# (Another) darkroom newbie... developing black and white?



## Don Simon (Aug 12, 2005)

Er... hello? (waiting for eyes to adjust to the dark)... ah there you all are.

Ferny suggested I venture into the dank, subterranean realm of The Darkroom forum to ask about developing my own black and white film. So here I am  By now you've probably been asked the same question enough times to wonder if you're stuck in some kind of time loop in an episode of the X-Files (yeah I could have mentioned any sci-fi series, but I'm too young for Twilight Zone references and have too much self-respect for Star Trek ones . Perhaps you could enlist the help of a programming genius to create a bot or AI program that answers all these noob questions. Um, anyhoo...

I have barely enough space to turn around in my house, so a "real darkroom" is out of the question. In any case I only need to develop, not enlarge (I couldn't justify buying the extra equipment and paper even if I had room for it). I do have a small cupboard (translation: closet) I could probably sit in at night without worrying about light leaks, so getting the film onto the reel and into the tank shouldn't be too much of a problem. Therefore my question is; what do I need? From memory I've come up with a list of what I used when developing before...

: Thingy-that-gets-the-film-out-but-which-only-works-sometimes (guessing that's not the technical name name for it)
: Film reel
: Film tank
: Developer
: Fixer
: Stop Bath
: Measuring jug for measuring/diluting/pouring developer & fixer
: Film clips
: Squeegee (sp?)

I think the list is complete, but could someone please let me know if there's something I've missed? Water for example, is tap water ok or should I be buying special distilled water, or melted snow from the Swiss Alps blessed by Tibetan monks in Mexico? Also how important is the stop bath; I never really used it before since they were always running out of it at college, but does that mean my old films will be disintegrating by now?

And the main question is, although I've got a list of generic items, what specifically should I get? I used to use plastic reels with ball bearings, and plastic tanks. Both worked fine although the reels could be a bit fiddly. I also have no idea what brand of developer or fixer to buy, or how to store them (out of the reach of animals and small children, presumably). Finally... I've forgotten how to develop . Well ok, I remember the absolute basics - film in tank, dilute developer, pour in developer, wait, wash, pour in fixer, wait, wash, stop bath, wash. But I don't remember the specifics, like how much developer to use and what dilution ratio, how long developing and fixing takes with different films, and what temperature to keep it at. I appreciate this is a lot of information to ask for, but maybe there are links to sites that would tell me all this?

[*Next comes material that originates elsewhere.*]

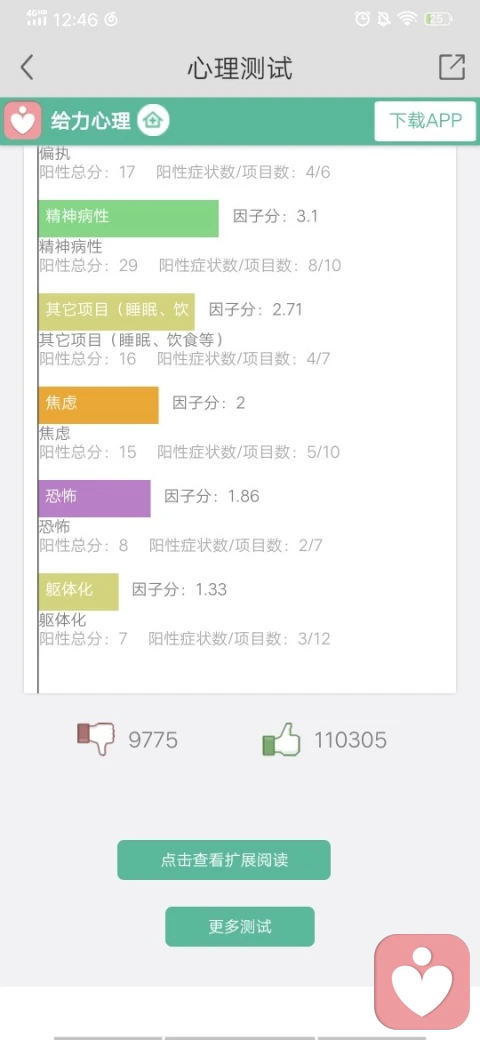Tap the 110305 like count
This screenshot has height=1040, width=480.
(350, 740)
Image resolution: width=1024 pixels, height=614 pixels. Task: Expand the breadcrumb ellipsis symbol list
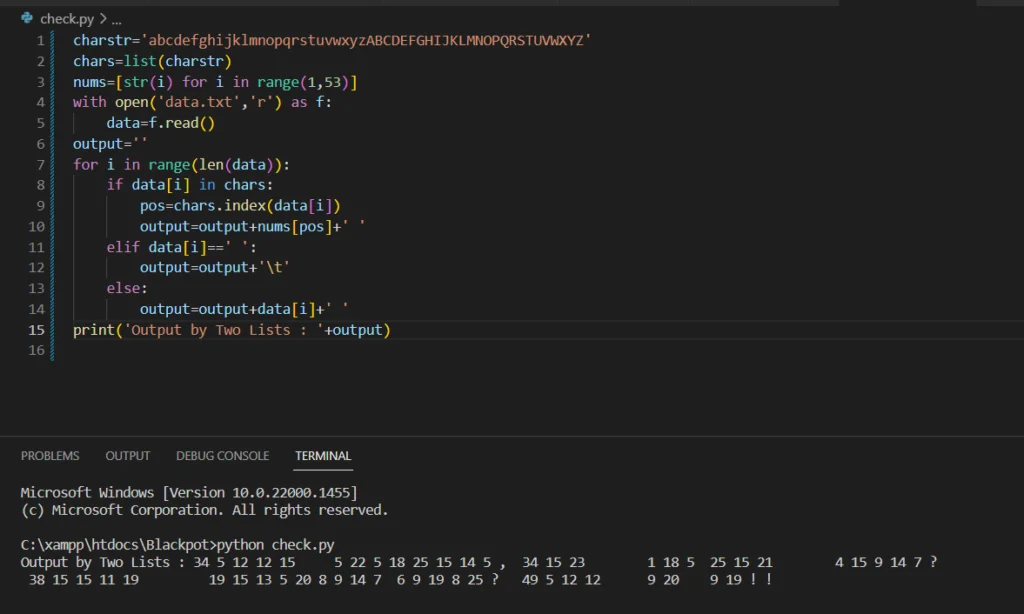pos(117,20)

Finally a question for my darkroom-dwelling compatriots - where did/do you buy your equipment from in the UK? http://www.speedgraphic.co.uk seems to sell everything that's required, but how do their products and prices stack up with the competition?

Sorry for the big post with so many questions, I should probably convert it into bitesize chunks  But any advice at all would be very gratefully received. Thanks in advance!


----------



## terri (Aug 12, 2005)

Glad you stumbled in!  But if you flip on the overhead light, we'll have to kill you. You've been warned. :mrgreen: 

As far as the specific "hot-to's", I put this link up earlier for someone - so I hope it's good: http://www.darkroomsource.net/tech-bw-film.shtml 

This site claims to have step-by-step instructions, and probably has lotsa groovy links to carry you far, far into the spectrum.....

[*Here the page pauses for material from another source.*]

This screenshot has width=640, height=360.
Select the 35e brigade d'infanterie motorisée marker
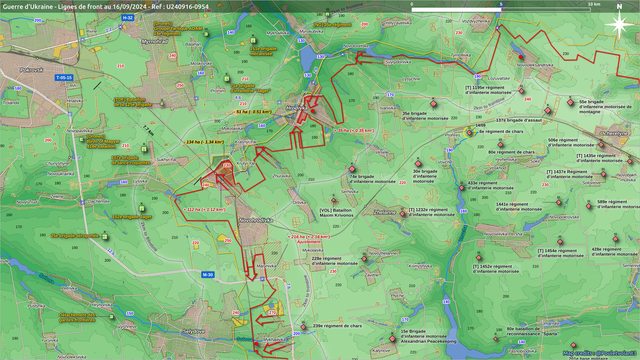433,104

You can also do a search here at the forum to admire us as we babble about this stuff at length. :sillysmi:



> Water for example, is tap water ok or should I be buying special distilled water, or melted snow from the Swiss Alps blessed by Tibetan monks in Mexico?


 I use tap water from the sink. If you elect to go the monk route, keep in mind those blessings only work on Tuesdays. Again, you've been warned. 

I can't help ya with the UK places; someone else will have to weigh in here. 

Hope this helps!


----------



## Don Simon (Aug 12, 2005)

Just remembered the stop bath goes in after the developer, not the fixer. Not that I was likely to bother using it anyway. Thanks for the link Terri!


----------



## terri (Aug 12, 2005)

You're welcome!  

I should really check the link out sometime; it's just the first thing that pops up when you google B&W film developing.... hope it helps!


----------



## darin3200 (Aug 12, 2005)

> : Thingy-that-gets-the-film-out-but-which-only-works-sometimes (guessing that's not the technical name name for it)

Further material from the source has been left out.